After dinner, we hit Grassmarket for a drink. The pub we chose brought in a mixed crowd of all ages and plenty of dancing. Along with some U.S. hits, we heard Scottish pop and the traditional, Loch Lomand (at which point the ladies in the adjacent booth helped us out of our seats, making sure we sang along, like everyone else in the pub).
Saturday: A lot of climbing...
As we stepped out of our taxi Saturday morning, the driver pointed to a faint path along a steep green hillside, assuring us it was the way up to Arthur's Seat. The climb was steep, but manageable, until the lush grass became slick cobbled stone and then jagged rock. I stopped at a three-foot rock formation, unsure whether to choose the muddy path along the edge of the mountain or the steep red rocks straight ahead. I grasped onto the grooves into the red rock and used my hands to pull myself up, about another six feet up. At the top sits a white stone monument, as legend has it, the seat of the famous King Arthur. I didn't take too close of a look for fear that loosening my grip of the rock would allow one of the gusts of wind to blow me straight down the rocks. But, the view of the city and countryside was unmatched.

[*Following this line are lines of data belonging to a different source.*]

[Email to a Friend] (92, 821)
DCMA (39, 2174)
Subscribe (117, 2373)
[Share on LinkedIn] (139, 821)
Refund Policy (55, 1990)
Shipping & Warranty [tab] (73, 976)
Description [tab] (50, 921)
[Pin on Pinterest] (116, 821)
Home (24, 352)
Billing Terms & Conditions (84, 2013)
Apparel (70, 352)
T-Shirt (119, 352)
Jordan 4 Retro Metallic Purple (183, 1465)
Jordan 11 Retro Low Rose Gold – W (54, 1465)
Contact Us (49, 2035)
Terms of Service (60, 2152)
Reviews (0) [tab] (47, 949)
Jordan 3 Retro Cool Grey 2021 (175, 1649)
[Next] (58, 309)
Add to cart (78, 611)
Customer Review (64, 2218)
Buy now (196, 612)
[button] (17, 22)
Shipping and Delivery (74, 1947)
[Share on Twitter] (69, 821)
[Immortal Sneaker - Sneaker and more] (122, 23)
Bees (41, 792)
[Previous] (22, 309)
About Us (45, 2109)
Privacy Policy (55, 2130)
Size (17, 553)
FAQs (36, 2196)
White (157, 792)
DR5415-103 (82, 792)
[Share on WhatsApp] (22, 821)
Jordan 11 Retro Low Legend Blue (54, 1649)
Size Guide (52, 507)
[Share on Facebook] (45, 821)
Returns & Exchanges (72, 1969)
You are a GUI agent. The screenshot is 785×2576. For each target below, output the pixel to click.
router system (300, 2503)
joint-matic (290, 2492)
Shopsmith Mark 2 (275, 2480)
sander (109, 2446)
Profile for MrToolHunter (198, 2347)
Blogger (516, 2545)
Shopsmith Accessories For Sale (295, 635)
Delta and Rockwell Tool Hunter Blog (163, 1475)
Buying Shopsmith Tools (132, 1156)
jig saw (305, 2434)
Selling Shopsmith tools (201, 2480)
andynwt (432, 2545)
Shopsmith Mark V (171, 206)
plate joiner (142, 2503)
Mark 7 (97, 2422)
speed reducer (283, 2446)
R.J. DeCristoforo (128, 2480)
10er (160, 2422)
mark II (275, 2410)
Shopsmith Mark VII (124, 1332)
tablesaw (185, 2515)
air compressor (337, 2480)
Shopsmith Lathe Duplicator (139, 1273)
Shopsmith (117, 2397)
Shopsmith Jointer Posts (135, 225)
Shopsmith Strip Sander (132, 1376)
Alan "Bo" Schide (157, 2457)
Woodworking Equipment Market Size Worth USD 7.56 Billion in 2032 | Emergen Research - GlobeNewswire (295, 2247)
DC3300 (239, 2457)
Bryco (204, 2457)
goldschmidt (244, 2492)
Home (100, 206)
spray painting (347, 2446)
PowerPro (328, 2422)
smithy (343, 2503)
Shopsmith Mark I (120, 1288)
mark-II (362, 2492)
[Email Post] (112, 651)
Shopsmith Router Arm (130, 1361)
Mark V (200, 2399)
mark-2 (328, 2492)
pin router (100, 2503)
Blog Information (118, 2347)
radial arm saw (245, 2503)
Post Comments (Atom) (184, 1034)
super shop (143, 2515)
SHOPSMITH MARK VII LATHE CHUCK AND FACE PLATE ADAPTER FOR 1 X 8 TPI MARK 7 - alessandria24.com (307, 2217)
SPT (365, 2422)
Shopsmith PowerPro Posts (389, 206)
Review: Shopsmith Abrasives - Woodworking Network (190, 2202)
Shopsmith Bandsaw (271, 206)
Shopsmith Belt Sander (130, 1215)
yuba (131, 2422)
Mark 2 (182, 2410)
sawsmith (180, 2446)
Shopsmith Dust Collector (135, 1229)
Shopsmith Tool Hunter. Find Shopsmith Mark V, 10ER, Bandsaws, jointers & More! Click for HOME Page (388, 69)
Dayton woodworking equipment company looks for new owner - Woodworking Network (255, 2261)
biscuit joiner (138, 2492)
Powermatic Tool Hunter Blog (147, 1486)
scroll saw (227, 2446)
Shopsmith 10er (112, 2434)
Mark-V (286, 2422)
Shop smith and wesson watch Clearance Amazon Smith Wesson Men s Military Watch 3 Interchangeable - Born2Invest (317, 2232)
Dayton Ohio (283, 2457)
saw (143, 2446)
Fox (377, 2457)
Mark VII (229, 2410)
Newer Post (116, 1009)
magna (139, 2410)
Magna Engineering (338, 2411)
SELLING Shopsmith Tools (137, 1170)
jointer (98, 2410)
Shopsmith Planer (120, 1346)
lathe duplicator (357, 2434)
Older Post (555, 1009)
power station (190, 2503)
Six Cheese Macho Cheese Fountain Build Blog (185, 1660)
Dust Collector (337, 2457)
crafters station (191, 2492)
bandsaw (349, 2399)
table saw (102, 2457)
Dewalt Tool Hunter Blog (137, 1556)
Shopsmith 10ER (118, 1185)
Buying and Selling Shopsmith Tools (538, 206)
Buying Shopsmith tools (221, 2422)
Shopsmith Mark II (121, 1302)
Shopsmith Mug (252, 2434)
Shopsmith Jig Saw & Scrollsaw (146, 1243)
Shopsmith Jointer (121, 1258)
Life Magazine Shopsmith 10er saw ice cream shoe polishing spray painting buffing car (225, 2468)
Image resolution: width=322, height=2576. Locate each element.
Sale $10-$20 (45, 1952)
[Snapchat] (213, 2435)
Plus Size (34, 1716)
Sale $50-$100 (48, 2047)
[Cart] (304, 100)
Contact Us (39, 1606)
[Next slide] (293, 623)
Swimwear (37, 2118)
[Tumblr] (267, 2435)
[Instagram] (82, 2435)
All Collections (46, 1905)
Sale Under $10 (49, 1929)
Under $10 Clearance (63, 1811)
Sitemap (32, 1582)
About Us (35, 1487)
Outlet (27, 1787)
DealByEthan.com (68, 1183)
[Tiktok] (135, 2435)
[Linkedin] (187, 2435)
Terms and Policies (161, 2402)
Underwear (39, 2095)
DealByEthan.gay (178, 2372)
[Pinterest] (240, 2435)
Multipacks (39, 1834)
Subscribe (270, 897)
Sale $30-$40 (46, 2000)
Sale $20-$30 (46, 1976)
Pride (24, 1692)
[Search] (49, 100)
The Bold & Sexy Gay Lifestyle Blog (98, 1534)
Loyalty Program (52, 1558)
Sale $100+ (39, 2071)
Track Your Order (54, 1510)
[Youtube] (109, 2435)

Safely at the bottom, my friends and I agreed we felt like we had been run over by a bus (I blame the wind). But, we pressed on. At the foot of the hill, we ran into the Palace of Holyroodhouse, the Scottish palace of the crown of Great Britain. Luckily the Queen was not home, so we could take a peek inside. Although a bit smaller than Windsor or Buckingham, the soft green and pink tea rose dining room was by far my favorite royal decorating I have seen.
Determined not to let sore feet get in the way, we continued on the day's agenda and trekked up to Calton Hill, the site of a monument to Lord Nelson and a monument to the Greeks (the start of a Parthenon replica, but never completed because the city supposedly ran low on funds). Over the rest of the afternoon, we stopped for a needed tea break, some shopping, a boy who juggled flaming batons and knives and a traditional Scottish bagpiper.
After dinner, we polished our literary caps on a literary pub crawl led by an Edinburgh author and book researcher. Although about ready to crawl through the tour, we held our heads high and ordered a drink at the favorite hang-outs of Ian Ranking, one of Scotland's bestselling mystery authors, the classic Sir Walter Scott and Robert Burns. In between drinks, we saw the hall in Edinburgh University where Sir Arthur Conan Doyle, James Barrie and David Hume studied and the home of Scottish poet, Robert Burns. We learned where Barrie came across the name "Wendy" and where the inspiration for Sherlock Holmes comes from. We also figured out why so many thriller ghost stories come from Edinburgh. Once the sun sets, the aging stones, covered in centuries of dirt take on a spooky look.
Sunday: Back home to London...
We dragged ourselves out of bed on Sunday morning in just enough time to devour breakfast and catch our train back to London. With school work to catch up on and tired toes, the four-hour journey felt like stolen time. In the early afternoon sun, we caught a long glimpse of the Firth of Forth, the large bay that empties into the North Sea, rolling green hills and plenty of sheep.
We got back to King's Cross early evening, walked back to our flat and made it home in time for dinner (thank goodness for canned goods).